● TASKS AND EXERCISES
1 - According to the article on The Boy Named If, which award was the album nominated for?
2 - Please carry on the article about the album The Boy Named If, picking up right after its final sentence.

● PASSAGE TO READ
·····

Studio album by Elvis Costello and the Imposters
- Released: 14 January 2022
- Recorded: 2021
- Genre: Rock and roll;
- Length: 51:58
- Label: EMI; Capitol;
- Producer: Sebastian Krys; Elvis Costello;

Elvis Costello and the Imposters chronology
| Hey Clockface (2020) | The Boy Named If (2022) | The Resurrection of Rust (2022) |

Singles from The Boy Named If
- "Magnificent Hurt" Released: 27 October 2021;

= The Boy Named If =

The Boy Named If is the 32nd studio album by English singer-songwriter Elvis Costello and the Imposters. The album was released on 14 January 2022 by EMI Records and Capitol Records.

The Boy Named If received critical acclaim and was nominated for Best Rock Album at the 65th Annual Grammy Awards.

== Content ==

The album's first single, "Magnificent Hurt" was released on October 27, 2021. Stereogum's Tom Breihan described the track as a "a straight-up rocker" and compared it to his late 70s work.

==Critical reception==

The Boy Named If received positive reviews from critics. At Metacritic, which assigns a normalised rating out of 100 to reviews from critics, the album received an average score of 83, which indicates "universal acclaim", based on 14 reviews. Stephen Thomas Erlewine wrote that The Boy Named If was Costello's "purest doses of rock and roll since maybe Blood & Chocolate (1986)".

·····

● LISTED RECORDS
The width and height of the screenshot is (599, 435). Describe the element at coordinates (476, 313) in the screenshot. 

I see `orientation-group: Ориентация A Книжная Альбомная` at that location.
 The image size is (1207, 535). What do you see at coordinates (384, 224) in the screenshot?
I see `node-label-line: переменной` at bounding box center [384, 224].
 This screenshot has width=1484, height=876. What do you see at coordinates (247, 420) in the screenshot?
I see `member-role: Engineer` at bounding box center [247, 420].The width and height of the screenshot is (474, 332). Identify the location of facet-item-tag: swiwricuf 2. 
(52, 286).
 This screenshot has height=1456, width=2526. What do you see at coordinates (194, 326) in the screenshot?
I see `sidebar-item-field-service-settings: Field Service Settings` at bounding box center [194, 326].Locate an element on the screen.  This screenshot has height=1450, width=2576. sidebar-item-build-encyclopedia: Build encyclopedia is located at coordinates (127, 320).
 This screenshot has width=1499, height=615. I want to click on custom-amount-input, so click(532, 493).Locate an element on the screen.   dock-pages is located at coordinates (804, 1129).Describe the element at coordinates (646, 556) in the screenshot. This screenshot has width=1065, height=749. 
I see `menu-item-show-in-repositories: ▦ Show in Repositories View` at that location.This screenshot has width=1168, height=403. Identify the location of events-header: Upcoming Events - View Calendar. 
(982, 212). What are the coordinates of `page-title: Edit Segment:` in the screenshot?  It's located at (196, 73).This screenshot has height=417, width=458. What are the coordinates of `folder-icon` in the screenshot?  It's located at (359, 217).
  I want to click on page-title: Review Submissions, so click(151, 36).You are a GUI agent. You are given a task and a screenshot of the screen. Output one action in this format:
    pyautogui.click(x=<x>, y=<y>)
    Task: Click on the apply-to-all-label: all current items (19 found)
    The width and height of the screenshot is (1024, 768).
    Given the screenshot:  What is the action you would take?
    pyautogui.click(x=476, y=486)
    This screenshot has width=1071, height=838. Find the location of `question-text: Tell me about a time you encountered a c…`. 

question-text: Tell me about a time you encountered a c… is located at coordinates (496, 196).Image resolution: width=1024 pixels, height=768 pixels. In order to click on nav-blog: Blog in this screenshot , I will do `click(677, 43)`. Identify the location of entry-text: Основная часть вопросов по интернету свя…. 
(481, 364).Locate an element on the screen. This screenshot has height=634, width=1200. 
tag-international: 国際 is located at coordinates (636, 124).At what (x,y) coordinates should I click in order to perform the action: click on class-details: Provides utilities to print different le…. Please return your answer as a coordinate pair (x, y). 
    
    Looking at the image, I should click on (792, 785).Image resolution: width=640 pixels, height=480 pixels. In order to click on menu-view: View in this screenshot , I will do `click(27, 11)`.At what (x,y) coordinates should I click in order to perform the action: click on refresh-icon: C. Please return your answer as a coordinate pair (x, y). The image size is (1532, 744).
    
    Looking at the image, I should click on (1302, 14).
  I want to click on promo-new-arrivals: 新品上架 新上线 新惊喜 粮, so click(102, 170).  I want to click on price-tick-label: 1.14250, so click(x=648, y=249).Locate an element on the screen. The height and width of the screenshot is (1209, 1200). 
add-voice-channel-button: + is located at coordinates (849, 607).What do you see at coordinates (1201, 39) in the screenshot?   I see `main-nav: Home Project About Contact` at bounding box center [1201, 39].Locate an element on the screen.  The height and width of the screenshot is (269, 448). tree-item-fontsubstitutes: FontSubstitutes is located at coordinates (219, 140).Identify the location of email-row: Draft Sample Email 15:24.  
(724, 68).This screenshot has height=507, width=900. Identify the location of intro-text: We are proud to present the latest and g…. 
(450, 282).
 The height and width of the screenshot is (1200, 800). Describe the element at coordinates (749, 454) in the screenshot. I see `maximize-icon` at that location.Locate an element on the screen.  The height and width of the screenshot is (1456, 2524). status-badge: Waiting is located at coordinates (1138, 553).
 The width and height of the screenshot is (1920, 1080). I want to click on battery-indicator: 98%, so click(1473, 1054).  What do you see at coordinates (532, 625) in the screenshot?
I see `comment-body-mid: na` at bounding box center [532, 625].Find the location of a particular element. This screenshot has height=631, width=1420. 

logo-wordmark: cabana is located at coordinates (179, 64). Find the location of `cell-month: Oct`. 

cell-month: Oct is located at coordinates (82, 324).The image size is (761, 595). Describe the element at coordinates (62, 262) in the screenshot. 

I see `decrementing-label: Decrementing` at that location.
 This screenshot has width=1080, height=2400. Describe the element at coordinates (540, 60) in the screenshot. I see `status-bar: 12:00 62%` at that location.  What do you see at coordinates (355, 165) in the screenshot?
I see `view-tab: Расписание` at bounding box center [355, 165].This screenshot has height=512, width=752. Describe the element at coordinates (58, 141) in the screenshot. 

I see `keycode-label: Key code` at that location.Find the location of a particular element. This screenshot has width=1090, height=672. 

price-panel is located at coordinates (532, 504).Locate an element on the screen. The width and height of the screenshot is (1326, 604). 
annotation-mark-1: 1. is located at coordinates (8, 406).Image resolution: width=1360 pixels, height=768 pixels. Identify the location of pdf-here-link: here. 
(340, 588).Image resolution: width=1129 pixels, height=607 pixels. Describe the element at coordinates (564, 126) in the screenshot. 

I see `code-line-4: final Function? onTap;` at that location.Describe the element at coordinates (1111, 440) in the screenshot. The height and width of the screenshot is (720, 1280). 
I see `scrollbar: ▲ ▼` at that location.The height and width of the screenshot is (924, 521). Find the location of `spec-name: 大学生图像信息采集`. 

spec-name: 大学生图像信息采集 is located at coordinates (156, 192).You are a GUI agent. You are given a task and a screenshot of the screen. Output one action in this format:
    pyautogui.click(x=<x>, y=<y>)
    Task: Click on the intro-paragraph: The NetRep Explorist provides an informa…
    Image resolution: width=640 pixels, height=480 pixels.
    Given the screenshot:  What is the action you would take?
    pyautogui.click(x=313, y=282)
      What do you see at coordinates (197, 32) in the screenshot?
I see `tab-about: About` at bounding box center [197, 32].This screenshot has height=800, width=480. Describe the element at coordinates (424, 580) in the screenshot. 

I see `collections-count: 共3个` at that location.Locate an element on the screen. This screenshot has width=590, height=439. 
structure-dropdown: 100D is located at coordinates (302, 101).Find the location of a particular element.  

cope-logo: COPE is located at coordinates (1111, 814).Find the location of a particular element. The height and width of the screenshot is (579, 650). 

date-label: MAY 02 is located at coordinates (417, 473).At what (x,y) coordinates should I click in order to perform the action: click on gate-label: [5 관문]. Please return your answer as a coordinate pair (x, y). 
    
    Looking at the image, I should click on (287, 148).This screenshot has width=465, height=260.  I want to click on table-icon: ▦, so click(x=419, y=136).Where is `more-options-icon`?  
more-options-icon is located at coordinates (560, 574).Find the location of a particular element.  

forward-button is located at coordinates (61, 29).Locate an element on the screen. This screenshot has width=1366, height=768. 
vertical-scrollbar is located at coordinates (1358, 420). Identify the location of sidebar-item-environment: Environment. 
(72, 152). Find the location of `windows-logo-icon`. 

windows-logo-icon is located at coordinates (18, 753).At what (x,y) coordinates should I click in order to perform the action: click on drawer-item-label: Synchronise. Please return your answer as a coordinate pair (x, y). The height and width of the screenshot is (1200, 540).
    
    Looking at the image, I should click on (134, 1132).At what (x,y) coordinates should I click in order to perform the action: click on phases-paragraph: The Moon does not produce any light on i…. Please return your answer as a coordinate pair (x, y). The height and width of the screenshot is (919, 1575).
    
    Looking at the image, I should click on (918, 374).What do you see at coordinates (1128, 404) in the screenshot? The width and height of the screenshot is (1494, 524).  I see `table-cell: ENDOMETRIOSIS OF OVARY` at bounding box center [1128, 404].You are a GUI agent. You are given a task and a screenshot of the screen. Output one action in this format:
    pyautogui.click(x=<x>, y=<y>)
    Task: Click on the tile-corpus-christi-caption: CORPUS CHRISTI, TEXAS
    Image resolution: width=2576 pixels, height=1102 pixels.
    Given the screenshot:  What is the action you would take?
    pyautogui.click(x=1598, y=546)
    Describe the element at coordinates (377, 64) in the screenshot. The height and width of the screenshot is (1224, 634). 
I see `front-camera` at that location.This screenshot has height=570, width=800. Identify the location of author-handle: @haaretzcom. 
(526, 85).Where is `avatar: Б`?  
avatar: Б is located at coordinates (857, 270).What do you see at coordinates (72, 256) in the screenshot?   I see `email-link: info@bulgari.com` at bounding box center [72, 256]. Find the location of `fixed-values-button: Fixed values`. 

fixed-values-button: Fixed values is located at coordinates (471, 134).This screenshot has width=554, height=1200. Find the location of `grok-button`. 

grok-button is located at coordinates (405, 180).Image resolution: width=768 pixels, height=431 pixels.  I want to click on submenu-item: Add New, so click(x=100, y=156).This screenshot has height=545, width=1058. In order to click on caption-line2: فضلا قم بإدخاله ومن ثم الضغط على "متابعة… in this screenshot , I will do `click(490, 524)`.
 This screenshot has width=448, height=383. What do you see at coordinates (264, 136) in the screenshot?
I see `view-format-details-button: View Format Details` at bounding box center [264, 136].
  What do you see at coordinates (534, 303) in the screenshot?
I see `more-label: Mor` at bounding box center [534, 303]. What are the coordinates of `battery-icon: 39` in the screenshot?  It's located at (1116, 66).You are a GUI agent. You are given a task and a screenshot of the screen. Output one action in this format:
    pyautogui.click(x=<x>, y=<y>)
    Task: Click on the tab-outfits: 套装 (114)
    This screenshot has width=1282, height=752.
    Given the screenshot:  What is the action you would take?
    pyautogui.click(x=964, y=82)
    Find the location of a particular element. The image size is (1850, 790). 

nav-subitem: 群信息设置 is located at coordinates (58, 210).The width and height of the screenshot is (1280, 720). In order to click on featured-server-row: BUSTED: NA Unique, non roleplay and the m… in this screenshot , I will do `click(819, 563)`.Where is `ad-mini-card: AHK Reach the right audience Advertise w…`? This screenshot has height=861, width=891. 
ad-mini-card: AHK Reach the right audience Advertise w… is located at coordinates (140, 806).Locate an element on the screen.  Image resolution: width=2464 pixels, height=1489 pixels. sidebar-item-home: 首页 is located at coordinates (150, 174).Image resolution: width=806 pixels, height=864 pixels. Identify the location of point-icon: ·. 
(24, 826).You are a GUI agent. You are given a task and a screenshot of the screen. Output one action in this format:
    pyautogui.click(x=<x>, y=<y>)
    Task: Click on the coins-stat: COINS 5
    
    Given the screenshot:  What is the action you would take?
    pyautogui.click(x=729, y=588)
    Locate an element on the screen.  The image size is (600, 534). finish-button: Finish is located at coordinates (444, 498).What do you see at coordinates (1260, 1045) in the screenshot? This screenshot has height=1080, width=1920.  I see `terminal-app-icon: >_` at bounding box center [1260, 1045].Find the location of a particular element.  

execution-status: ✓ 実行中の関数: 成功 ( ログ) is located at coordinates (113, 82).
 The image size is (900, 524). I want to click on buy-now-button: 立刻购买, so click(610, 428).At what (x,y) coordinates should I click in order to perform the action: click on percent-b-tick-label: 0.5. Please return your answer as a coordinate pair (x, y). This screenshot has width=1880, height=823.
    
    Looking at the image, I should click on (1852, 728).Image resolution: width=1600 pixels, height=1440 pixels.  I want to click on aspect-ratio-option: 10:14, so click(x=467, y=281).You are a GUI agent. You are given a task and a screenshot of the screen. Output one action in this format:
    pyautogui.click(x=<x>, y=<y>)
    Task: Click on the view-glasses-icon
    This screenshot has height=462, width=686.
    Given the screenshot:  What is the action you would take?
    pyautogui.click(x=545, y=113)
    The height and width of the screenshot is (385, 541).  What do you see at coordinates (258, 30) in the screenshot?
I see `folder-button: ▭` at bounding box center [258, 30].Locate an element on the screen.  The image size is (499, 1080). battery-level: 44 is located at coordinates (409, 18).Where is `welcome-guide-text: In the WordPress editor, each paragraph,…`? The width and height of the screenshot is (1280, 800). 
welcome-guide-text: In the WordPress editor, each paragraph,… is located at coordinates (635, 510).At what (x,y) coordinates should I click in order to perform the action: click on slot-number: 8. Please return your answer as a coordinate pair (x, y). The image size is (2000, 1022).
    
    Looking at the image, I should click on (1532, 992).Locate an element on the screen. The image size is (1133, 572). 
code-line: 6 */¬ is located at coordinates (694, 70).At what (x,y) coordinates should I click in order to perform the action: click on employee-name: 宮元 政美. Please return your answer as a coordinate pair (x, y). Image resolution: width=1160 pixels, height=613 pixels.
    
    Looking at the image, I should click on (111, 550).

·····

● SET OF ANSWERS
1 - Best Rock Album at the 65th Annual Grammy Awards.

2 -
Professional ratings
Aggregate scores
| Source | Rating |
| Metacritic | 83/100 |
Review scores
| Source | Rating |
| AllMusic | Star |
| American Songwriter | Star |
| Classic Rock | Star Half star |
| Paste | 7.8/10 |
| Pitchfork | 7.5/10 |
| Slant Magazine | Star |

==Track listing==

| No. | Title | Length |
|---|---|---|
| 1. | "Farewell, OK" | 2:54 |
| 2. | "The Boy Named If" | 4:24 |
| 3. | "Penelope Halfpenny" | 2:57 |
| 4. | "The Difference" | 3:45 |
| 5. | "What If I Can't Give You Anything But Love?" | 4:03 |
| 6. | "Paint the Red Rose Blue" | 4:46 |
| 7. | "Mistook Me for a Friend" | 4:13 |
| 8. | "My Most Beautiful Mistake" | 4:47 |
| 9. | "Magnificent Hurt" | 3:13 |
| 10. | "The Man You Love to Hate" | 4:53 |
| 11. | "The Death of Magic Thinking" | 3:31 |
| 12. | "Trick Out the Truth" | 4:53 |
| 13. | "Mr. Crescent" | 3:39 |
| Total length: |  | 51:58 |

Japanese edition bonus track
| No. | Title | Length |
|---|---|---|
| 14. | "Truth Drug" | 1:41 |
| Total length: |  | 53:45 |

==Personnel==
Musicians
- Elvis Costello – vocals, guitar (all tracks); piano (6)
- Davey Faragher – additional vocals, bass (all tracks); upright bass (12)
- Pete Thomas – drums, percussion
- Steve Nieve – keyboards, piano
- Sebastian Krys – background vocals (3, 4)
- Nicole Atkins – vocals (8)

Technical
- Elvis Costello – production
- Sebastian Krys – production, mixing, engineering
- Brian Lucey – mastering
- Daniel Galindo – engineering
- Ron Taylor – engineering
- Dex Green – recording (8)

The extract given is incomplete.